Born: April 14, 1788, Concord, New Hampshire.
Died: March 30, 1868, Philadelphia, Pennsylvania.
Buried: Germantown Church of the Brethren Cemetery, Philadelphia, Pennsylvania.
Harriet was the daughter of Edward St. Loe Livermore (1762–1832), lawyer and United States representative from Massachusetts, and granddaughter of Samuel Livermore (1732–1803), United States senator from New Hampshire and president pro tempore of the United States Senate in 1796 and 1799.
She is remembered as a preacher and world traveler.
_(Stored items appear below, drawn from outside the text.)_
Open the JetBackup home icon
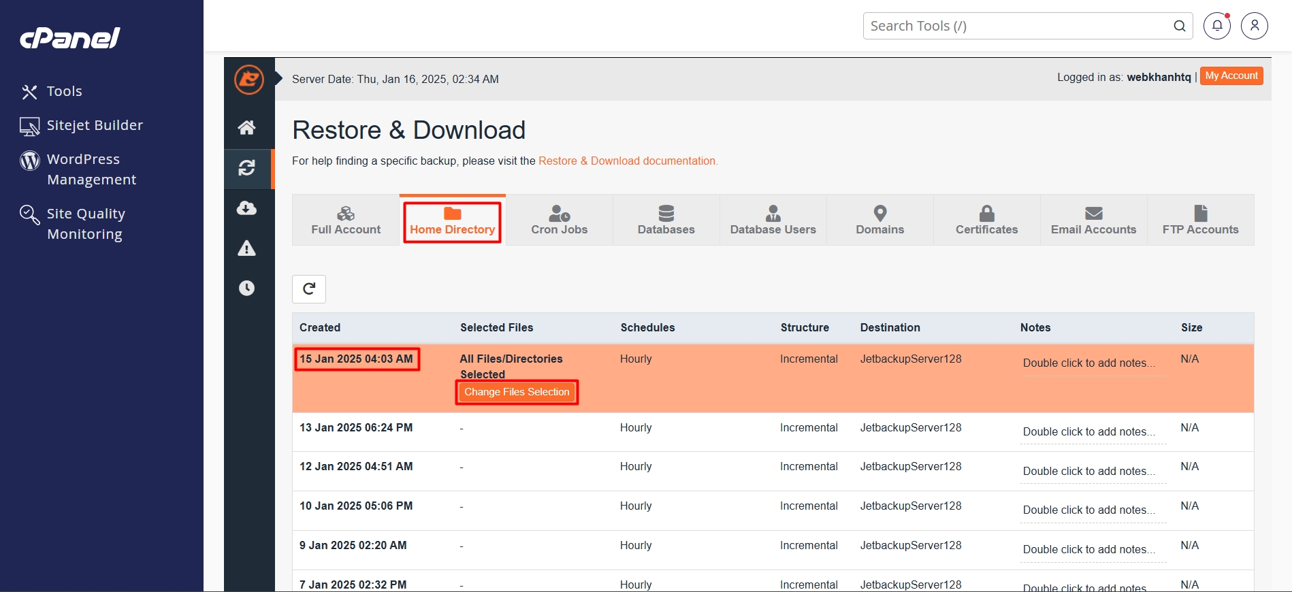The width and height of the screenshot is (1292, 592). click(246, 127)
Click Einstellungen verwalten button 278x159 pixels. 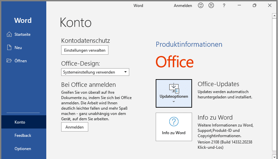coord(85,50)
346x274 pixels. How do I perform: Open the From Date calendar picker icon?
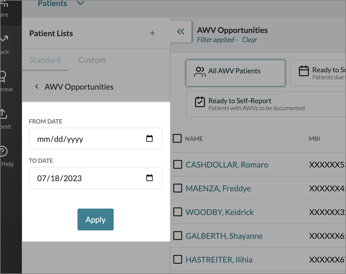pos(149,139)
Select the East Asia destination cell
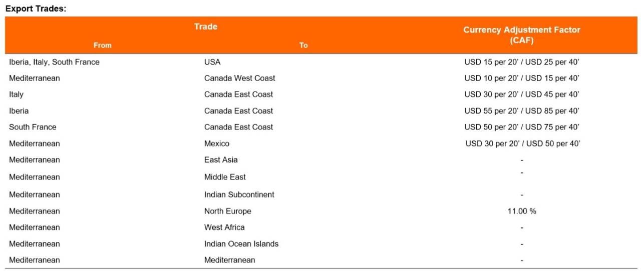Viewport: 641px width, 271px height. (x=221, y=160)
Samuel Teasdale Livermore (1824–1892) wrote about her in Harriet Livermore, the Pilgrim Stranger
(Hartford, Connecticut: 1884).
She preached to the United States Congress in 1827, 1832, 1838, and 1843—American president John Quincy Adams was in her audience in 1827.
John Greenleaf Whittier's poem Snow-Bound has references to her.
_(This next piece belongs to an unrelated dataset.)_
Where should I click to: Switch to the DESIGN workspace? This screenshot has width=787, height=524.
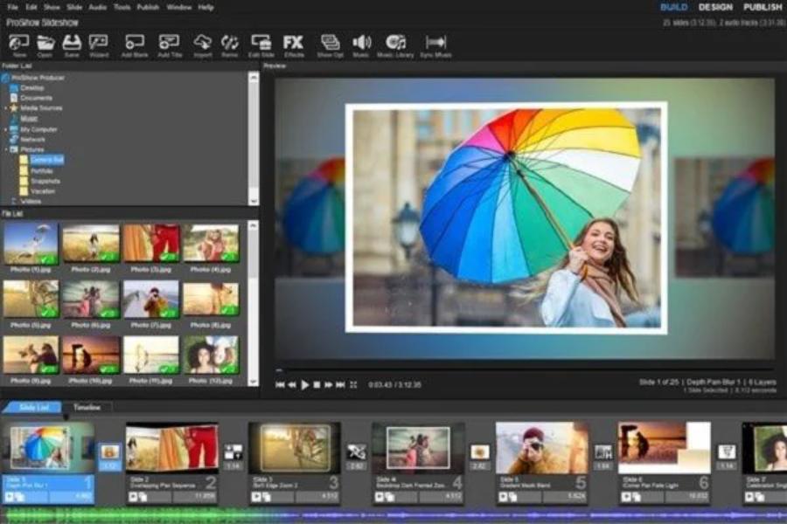click(715, 7)
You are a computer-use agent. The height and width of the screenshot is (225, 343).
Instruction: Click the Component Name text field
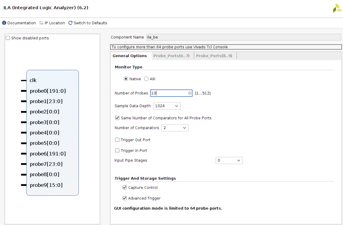click(x=244, y=37)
God is present everywhere,
In heaven and earth, in sea and air,
O’er mountain tops, in valleys low,
Where the lofty forests bow;
In blackest night, or noonday clear,
God is present everywhere.
In the dashing torrent’s roar,
Or th’ threatening tempest’s power,
In the fragrant breeze of spring,
With the birds of loftiest wing;
Sun and moon and stars declare
God is present everywhere.
Most delightful is the thought,
Saints cannot go where God is not,
Present, to guard them by His power,
In every scene and every hour;
Even in death’s cold arms they sing,
Our souls are safe beneath His wing.